The FDA plans to meet Dec. 19 with state officials to determine how to best regulate compounding pharmacies, Hamburg said during the hearing.
Hamburg suggested traditional compounding pharmacies stay largely under state control with the FDA being able to have more inspection authority. “Non-traditional” compounders, such as those that mix sterile products like the injectables NECC made, should have to register with the FDA.
Copies of FDA approved drugs, complex dosage forms such as extended release products and most biologics, which are made from living organisms shouldn’t be compounded, Hamburg said, with the exception that the FDA may allow copies to be mixed when there is a shortage.
The latest meningitis outbreak occurred even as FDA inspection records from 2002 showed that NECC may not have met standards for sterility then, and that a hospital in Rochester, New York, at the time linked NECC’s methylprednisolone acetate to meningitis-like symptoms in two patients.

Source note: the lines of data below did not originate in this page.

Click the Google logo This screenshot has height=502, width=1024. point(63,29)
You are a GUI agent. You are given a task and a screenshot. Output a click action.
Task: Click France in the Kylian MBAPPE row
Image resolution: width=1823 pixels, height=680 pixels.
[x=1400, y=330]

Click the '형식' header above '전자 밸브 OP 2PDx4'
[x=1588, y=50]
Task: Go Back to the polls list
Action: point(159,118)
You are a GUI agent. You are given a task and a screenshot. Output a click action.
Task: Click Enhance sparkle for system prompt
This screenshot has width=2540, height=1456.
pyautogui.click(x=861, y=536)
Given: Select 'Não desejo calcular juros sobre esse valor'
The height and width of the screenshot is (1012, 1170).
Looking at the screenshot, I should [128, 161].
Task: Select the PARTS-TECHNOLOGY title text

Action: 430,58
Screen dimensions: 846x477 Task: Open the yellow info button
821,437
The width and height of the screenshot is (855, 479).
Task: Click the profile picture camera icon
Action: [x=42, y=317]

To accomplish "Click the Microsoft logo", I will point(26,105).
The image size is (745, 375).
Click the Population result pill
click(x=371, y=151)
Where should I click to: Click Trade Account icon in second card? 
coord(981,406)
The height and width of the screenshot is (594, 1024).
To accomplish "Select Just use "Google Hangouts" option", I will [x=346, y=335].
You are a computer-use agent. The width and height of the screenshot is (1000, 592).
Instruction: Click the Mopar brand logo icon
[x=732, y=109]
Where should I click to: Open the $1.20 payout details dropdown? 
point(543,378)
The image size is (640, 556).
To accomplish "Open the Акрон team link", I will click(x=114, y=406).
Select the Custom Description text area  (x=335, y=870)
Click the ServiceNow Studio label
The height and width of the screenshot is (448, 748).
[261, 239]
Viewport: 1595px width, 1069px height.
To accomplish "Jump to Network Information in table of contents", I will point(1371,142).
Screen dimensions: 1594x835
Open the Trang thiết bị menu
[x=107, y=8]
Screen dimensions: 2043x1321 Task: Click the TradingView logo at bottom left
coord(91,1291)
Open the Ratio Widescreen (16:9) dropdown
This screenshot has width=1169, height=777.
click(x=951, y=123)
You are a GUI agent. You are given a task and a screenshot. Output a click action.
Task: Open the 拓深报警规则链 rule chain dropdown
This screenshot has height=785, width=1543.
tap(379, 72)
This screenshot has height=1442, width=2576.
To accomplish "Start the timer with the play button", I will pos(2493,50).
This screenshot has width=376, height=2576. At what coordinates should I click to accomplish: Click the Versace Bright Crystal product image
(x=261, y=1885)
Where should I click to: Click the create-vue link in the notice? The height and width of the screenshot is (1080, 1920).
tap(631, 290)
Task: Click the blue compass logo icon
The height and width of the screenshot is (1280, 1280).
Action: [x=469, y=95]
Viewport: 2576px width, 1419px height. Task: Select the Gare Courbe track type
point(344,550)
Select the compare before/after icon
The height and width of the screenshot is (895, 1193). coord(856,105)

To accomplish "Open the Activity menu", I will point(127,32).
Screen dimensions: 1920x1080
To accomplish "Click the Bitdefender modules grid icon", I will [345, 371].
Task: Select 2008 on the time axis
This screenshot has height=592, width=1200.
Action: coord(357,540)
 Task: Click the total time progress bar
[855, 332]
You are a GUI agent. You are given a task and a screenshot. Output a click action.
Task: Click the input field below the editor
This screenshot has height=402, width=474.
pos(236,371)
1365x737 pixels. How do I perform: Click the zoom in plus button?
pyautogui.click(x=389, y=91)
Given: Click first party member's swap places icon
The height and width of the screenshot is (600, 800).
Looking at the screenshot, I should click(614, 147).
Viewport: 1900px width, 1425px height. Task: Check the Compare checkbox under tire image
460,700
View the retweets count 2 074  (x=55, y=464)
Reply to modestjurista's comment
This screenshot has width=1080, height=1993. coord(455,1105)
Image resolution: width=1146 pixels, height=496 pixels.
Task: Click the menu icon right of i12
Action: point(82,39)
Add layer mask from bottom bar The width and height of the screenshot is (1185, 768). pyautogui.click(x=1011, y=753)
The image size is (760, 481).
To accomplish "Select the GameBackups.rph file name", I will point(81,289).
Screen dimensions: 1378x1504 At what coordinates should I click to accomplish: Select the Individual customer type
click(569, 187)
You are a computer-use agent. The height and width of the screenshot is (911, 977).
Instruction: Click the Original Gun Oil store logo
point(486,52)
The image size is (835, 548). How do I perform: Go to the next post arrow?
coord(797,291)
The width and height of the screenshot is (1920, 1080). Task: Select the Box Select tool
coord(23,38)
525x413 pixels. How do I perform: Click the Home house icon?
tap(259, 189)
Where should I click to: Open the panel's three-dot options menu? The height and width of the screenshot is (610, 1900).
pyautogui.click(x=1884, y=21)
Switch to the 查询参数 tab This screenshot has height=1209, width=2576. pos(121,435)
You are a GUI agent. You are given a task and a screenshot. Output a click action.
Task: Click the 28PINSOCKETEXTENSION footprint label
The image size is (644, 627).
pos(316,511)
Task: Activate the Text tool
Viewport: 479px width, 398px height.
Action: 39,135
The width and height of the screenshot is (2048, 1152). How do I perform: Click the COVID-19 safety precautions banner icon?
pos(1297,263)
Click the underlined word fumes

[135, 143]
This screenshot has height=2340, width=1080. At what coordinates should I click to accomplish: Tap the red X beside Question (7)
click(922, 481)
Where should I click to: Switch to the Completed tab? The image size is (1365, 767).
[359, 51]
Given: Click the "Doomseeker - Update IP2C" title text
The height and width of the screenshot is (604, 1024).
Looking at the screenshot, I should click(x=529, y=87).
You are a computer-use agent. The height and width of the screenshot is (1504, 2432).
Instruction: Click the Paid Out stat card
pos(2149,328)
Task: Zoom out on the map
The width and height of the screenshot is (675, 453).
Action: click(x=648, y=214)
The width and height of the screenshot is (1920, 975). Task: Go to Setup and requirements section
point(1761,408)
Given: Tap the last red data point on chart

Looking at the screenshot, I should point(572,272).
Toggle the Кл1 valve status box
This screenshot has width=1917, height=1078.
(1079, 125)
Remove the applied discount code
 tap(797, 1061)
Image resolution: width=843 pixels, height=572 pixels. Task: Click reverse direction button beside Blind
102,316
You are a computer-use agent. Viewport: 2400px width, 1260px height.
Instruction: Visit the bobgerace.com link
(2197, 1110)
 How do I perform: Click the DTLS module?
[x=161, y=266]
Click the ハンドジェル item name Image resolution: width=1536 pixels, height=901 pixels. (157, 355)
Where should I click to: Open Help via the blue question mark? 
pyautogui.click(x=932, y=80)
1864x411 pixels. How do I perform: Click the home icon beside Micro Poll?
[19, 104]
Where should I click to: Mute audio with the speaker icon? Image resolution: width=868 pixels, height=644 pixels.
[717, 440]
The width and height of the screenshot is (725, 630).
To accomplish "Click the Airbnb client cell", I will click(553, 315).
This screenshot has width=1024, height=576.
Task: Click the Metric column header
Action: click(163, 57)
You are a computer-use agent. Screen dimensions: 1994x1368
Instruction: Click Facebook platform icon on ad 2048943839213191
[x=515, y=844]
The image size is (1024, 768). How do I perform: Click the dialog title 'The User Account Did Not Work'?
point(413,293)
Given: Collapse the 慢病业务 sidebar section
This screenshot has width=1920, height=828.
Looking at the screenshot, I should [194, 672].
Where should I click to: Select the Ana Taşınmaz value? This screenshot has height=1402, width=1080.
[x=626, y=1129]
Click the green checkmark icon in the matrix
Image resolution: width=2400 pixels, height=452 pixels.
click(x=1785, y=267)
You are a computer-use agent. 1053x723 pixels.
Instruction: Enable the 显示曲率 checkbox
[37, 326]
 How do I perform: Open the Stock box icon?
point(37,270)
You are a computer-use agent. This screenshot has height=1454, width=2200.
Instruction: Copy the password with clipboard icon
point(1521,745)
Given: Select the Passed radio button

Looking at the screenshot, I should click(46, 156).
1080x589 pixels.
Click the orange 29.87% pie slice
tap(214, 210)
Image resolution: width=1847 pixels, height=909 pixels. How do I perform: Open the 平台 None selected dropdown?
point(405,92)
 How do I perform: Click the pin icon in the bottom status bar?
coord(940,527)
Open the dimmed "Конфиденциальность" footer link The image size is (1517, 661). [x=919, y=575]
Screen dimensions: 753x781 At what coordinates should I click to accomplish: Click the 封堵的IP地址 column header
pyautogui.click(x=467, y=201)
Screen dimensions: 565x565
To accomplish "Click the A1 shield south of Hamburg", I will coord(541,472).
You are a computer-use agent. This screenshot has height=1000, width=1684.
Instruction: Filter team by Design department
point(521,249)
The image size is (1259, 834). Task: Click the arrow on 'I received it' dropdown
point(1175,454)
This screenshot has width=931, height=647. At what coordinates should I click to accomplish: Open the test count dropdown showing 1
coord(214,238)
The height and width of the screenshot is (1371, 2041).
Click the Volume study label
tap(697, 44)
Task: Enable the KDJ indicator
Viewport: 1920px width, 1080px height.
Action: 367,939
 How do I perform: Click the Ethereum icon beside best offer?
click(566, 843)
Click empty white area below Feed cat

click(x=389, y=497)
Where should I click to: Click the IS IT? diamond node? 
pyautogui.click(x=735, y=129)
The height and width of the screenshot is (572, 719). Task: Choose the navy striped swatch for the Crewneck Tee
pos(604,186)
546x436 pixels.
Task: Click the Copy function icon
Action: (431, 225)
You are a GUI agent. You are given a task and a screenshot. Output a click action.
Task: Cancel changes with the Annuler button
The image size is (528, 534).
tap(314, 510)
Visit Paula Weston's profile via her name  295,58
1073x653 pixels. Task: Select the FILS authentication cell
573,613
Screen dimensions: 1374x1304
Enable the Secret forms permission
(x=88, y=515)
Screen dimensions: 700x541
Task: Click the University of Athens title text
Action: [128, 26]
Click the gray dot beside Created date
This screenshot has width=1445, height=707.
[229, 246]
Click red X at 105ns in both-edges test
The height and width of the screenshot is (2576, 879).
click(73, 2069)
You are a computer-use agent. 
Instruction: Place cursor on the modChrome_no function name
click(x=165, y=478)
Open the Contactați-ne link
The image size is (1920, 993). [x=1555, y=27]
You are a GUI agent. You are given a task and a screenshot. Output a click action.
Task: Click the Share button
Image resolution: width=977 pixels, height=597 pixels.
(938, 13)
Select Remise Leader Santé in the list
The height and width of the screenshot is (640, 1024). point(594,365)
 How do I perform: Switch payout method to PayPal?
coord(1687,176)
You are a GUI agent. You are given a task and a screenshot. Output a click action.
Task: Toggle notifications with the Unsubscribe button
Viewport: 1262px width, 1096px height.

“I was stunned and angered to learn that an inspection of the NECC by the FDA and the Mass Board over 10 years ago identified contamination in the very same drug at issue in the current outbreak,” said Rep. Fred Upton, R-Mich., chairman of the House Energy and Commerce Committee. “Ten years later, we are in the midst of an unthinkable, worst-case scenario.”
Meningitis is an inflammation of the lining of the brain and spinal cord. The government has said about 14,000 people received shots of the NECC steroid, which is injected into the spinal cavity to relieve neck and back pain.
The FDA is asking for strengthened authority as additional missteps by Massachusetts officials were revealed in prepared remarks from Lauren Smith, interim commissioner of the state’s Department of Public Health.
Cadden served on a task force convened by the Massachusetts Board of Registration in Pharmacy in 2002 to study oversight of compounding pharmacies. While the group met for about two years, it appears never to have made any recommendations, Smith said.
In addition, the pharmacy board’s executive director and counsel learned in April 2006 that the executives at the auditor hired to oversee the sterility operations of NECC after the pharmacy was flagged for safety violations had been convicted of federal crimes for defrauding the FDA.
They didn’t pass the information on to the pharmacy board, Smith said, and the board told Cadden two months later NECC had satisfactorily completed the terms and conditions of a consent agreement.
Smith said she supported legislation that gave the FDA more power over compounding pharmacies, though she didn’t comment specifically on Hamburg’s proposal.